··· Information shown ···
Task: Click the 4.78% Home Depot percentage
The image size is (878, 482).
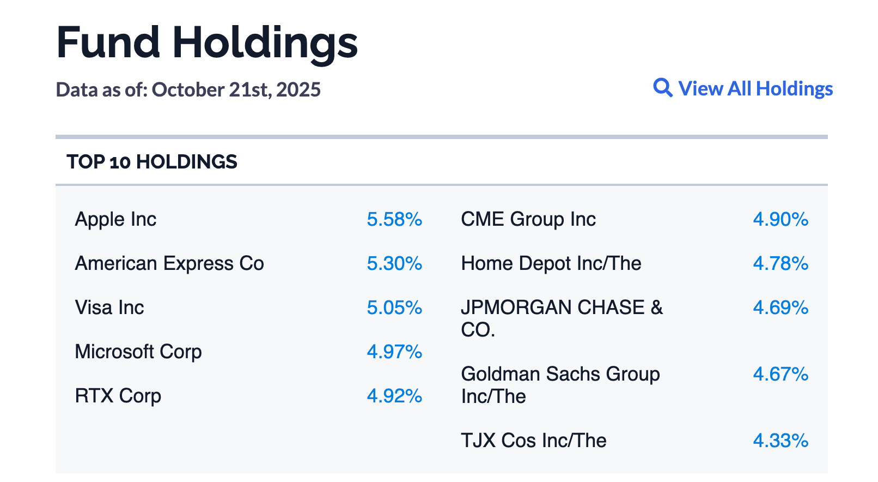Action: pos(781,263)
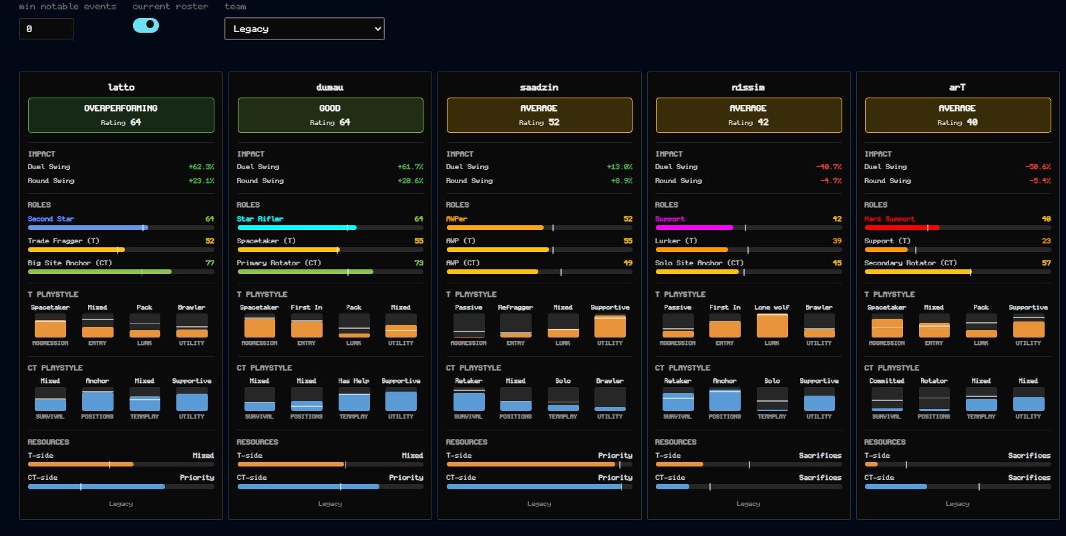Click nissim's Anchor positions CT tile
This screenshot has height=536, width=1066.
pos(725,399)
···
__Work required__: Take every entry above and transcribe it exactly, with no pictures in the copy.

__Result of this task__:
Task: Click the 4.78% Home Depot percentage
The image size is (878, 482).
Action: pos(781,263)
Click nissim's Anchor positions CT tile
This screenshot has height=536, width=1066.
pos(725,399)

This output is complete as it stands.